__Data extracts__:
────────────────────
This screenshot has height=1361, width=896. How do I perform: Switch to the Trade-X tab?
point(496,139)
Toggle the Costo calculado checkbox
────────────────────
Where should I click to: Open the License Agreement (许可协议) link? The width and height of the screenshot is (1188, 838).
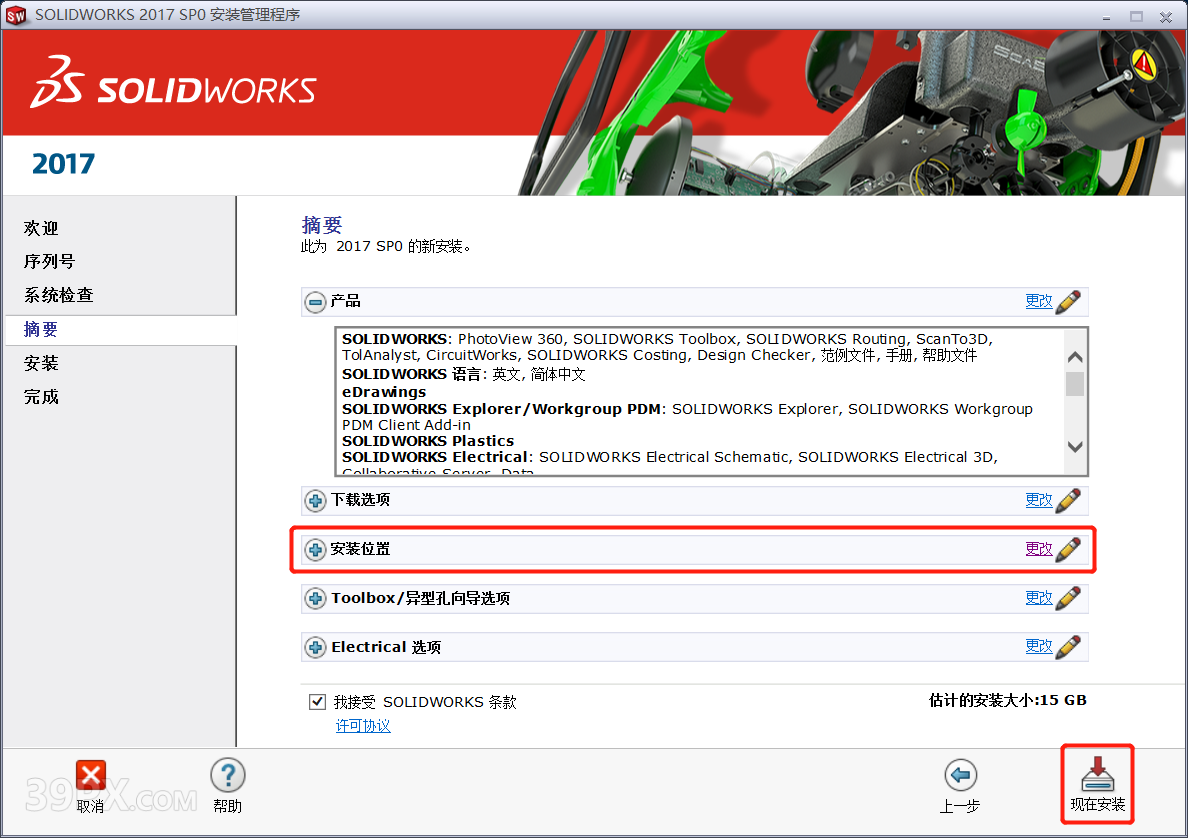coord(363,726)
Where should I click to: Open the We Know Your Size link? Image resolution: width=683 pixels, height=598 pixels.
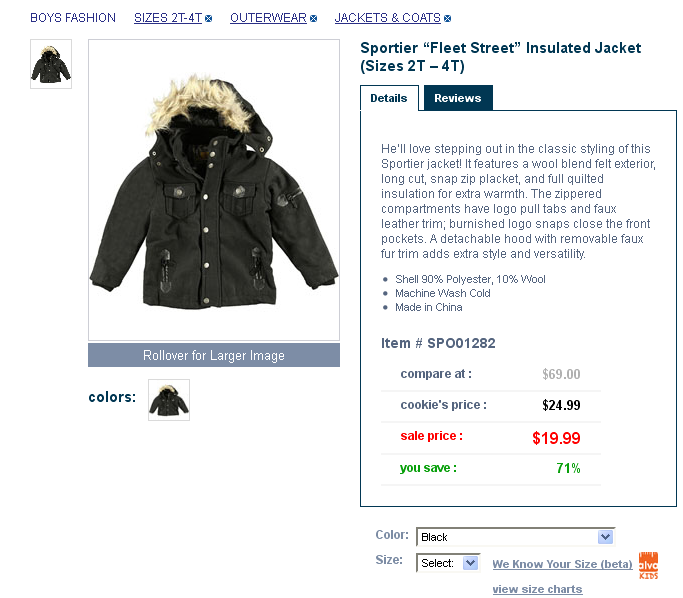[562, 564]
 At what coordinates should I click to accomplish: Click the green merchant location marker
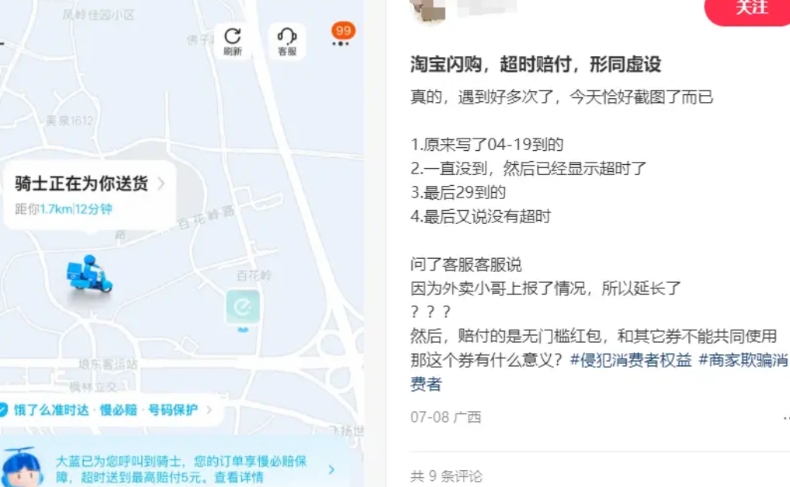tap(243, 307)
────────────────────
__Your assignment__:
Using the records above, write out exactly the lines between the one holding "This screenshot has" and the one holding "Toggle the Costo calculado checkbox", inclusive; leave everything else out.

__Solution to this problem__:
This screenshot has height=1361, width=896. How do I perform: Switch to the Trade-X tab?
point(496,139)
Toggle the Costo calculado checkbox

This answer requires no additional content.